(Metin Bölümü)
Olayın hukuki değerlendirmesi ne olursa olsun, Fatih Altaylı’nın suç işlediği kanaatinde değilim. Fatih Altaylı kim ki, kolordu gücünde bir muhafız birliği tarafından korunan, konuttan çıktığında bir tabur asker ve polisin refakat ettiği Cumhurbaşkanı Erdoğan’ı tehdit etsin. Tehdit etse kaç yazar? Ama mahkeme öyle düşünmemiş, basmış cezayı. Zaten Türkiye epeydir, hukuk devleti değil, Cumhurbaşkanı Erdoğan’ın deyişiyle “yargı devleti.” Suçlamalar, yargılamalar, cezalandırmalar, iktidar bendesi olup olmamaya göre değişiyor. Fatih Altaylı da, sözcüğün gerçek anlamıyla eleştirel gazetecilerin yanı sıra, son yıllarda CHP ve Ekrem İmamoğlu’na yakın durmasının bedelini ödüyor.

Oysa, Fatih Altaylı sözcüğün gerçek anlamıyla eleştirel muhalif bir gazeteci değil. “Devşirmeler Dönekler / Türk Medyasından Portreler” adlı kitabımda ayrıntılı bir Fatih Altaylı portresi çizmiştim. Özetle, “adı hep maçoluk, saldırganlık, küfür, hakaret, cehalet, patron tetikçiliği ve ajanlıkla anılan bir gazeteci!

Erdoğan iktidara gelmeden önce, içinde yer aldığı medya grubu dolayımıyla Fatih, Erdoğan karşıtı. Ama Erdoğan iktidara geldikten sonra, Erdoğan’ı Nobel Barış ödülüne aday gösterecek kadar iktidar yanlısı. Öyle ki, Gezi Direnişi günlerinde Erdoğan ilk olarak Fatih’in Teketek programına katıldı; Fatih, programın ardından (sureti haktan görünmek kamuflajıyla) “Erdoğan’a secde bile ederim” diye yazdı.

Çok yakın tarihe kadar Fatih, hep AKP iktidarına yakın durdu. Sonra (arada ne olduysa gerçekten bilmiyorum) Fatih, CHP ve Ekrem İmamoğlu’na yanaştı. Hesap hatası mıdır, başka bir şeyler mi oldu; Fatih Altaylı Silivri Cezaevi’ni boyladı.

***

Hep denir ya, düşmanıma bile dilemem. Hiç sempatim olmasa da, Fatih Altaylı’nın Silivri’de mahpus tutulmasına isyan duygusuyla doluyum. Silivri’ye kapatıldıktan sonra yazdığı ilk mektuptaki ruh halini iliklerime değin hissettim.

Sonra “hükmen tutukluluk halinin devamına” ifadesiyle biten son duruşmadaki karara tepkisi. Elindeki dosyaları kâğıtları fırlatarak isyan etmiş. Öylesine tanıdık bir isyan ki!

Sonra, geçmişteki bir Teketek’te Fatih Altaylı’nın Levent Kırca ile diyalogları:

Levent Kırca: Silivri’deki gazeteci arkadaşların için bir kere olsun oraya gitmek aklına gelmedi mi?

(Kaynak Veriler)
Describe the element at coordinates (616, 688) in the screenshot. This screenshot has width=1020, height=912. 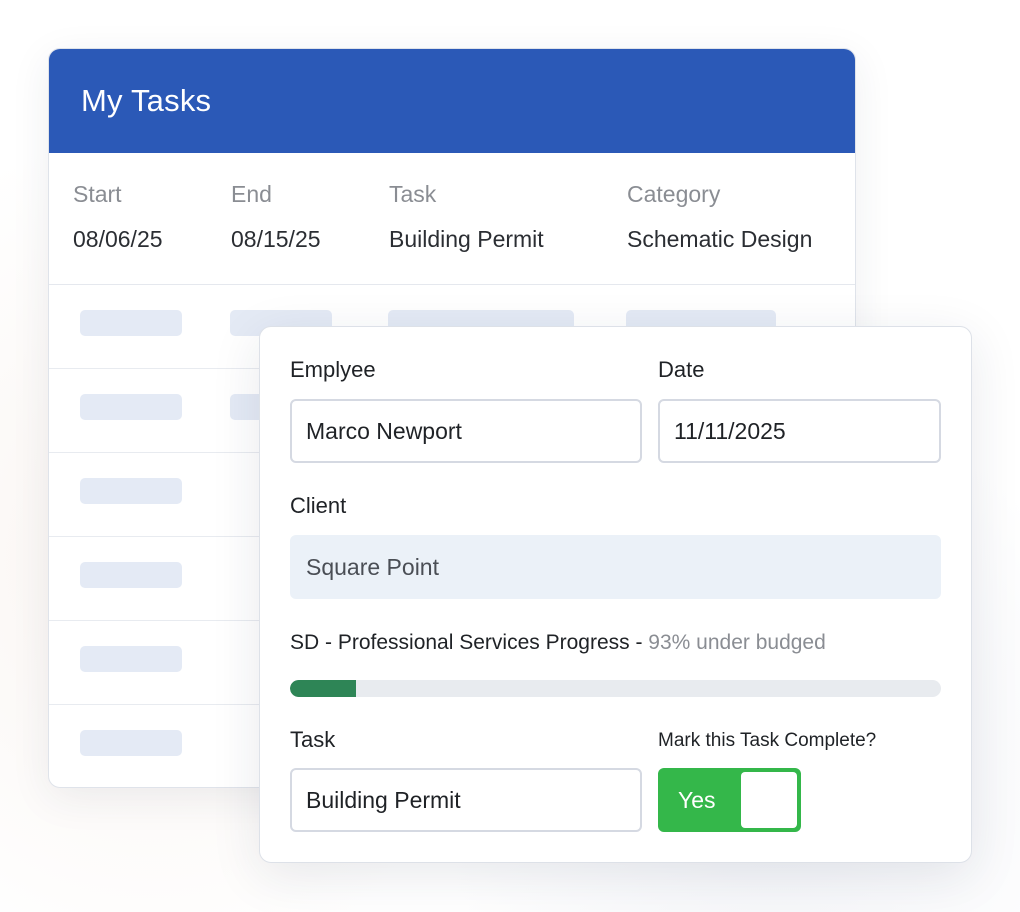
---
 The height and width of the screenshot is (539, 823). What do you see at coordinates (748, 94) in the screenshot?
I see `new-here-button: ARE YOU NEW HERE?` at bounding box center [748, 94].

(Yapılacak İşler)
**A)** Fatih Altaylı hakkındaki yazıda yazar, Altaylı'nın suç işlediği kanaatinde olmadığını hangi gerekçeye dayandırıyor? Bir ila üç cümleyle açıklayın.
**B)** Fatih Altaylı hakkındaki yazıyı lütfen kaldığı yerden sürdürün.

(Yanıt Listesi)
**A)** Yazara göre Cumhurbaşkanı Erdoğan kolordu gücünde bir muhafız birliği tarafından korunuyor ve konuttan çıktığında ona bir tabur asker ve polis refakat ediyor. Bu yüzden Altaylı'nın onu tehdit edecek bir konumda olmadığını, tehdit etse bile bunun bir şey ifade etmeyeceğini ("Tehdit etse kaç yazar?") düşünüyor.

**B)**
Fatih Altaylı: Hayır!

Levent Kırca: Hiç gitmeyecek misin?

Fatih Altaylı: Hayır! Mecbur muyum cezaevine gitmeye?

Diyaloglar böyleydi. Geçmişte Silivri’deki gazeteci meslektaşlarını ziyaret etmeyi aklına bile getirmeyen Fatih Altaylı şimdi Silivri Cezaevi’nde. 

***

Yaralı kuşa kurşun atılmaz. Kültürümüzde böyle denir. Şimdi yazacaklarım yaralı kuşa kurşun atmak sayılmasın. Fatih Altaylı’yı iç hesaplaşmaya çağırmak olsun.

Mahpusluk zor zanaattır; insanın kendisini yenilemesi, yeniden üretmesi için de bir fırsattır. Tabii ki fırsatı değerlendirmesini bilen için.

Fatih, mahpusluk günlerini iç hesaplaşma fırsatına çevirir mi?

Örneğin, Asil Nadir’in temsilcisi, daha doğrusu fedaisi olarak, gazetenin Ankara bürosunda aylardır maaş alamadıkları için direnen gazetecilerin karşısına çıktı. Henüz 26 yaşındaydı. “Belinde çifte tabanca taşıyordu. Gazetecileri silahla tehdit etti, yönetime el koydu. Maaş falan önemli değildi. Derhal çalışmaya başlamaları gerekiyordu. Patron böyle istemişti. Eli tabancaların üzerinde geziniyordu. Gazetecileri kovmaya yeltendi, başaramadı. Arkasını dönüp gitti.” (Anlatan Emin Çölaşan, Hürriyet, 9 Nisan 2004)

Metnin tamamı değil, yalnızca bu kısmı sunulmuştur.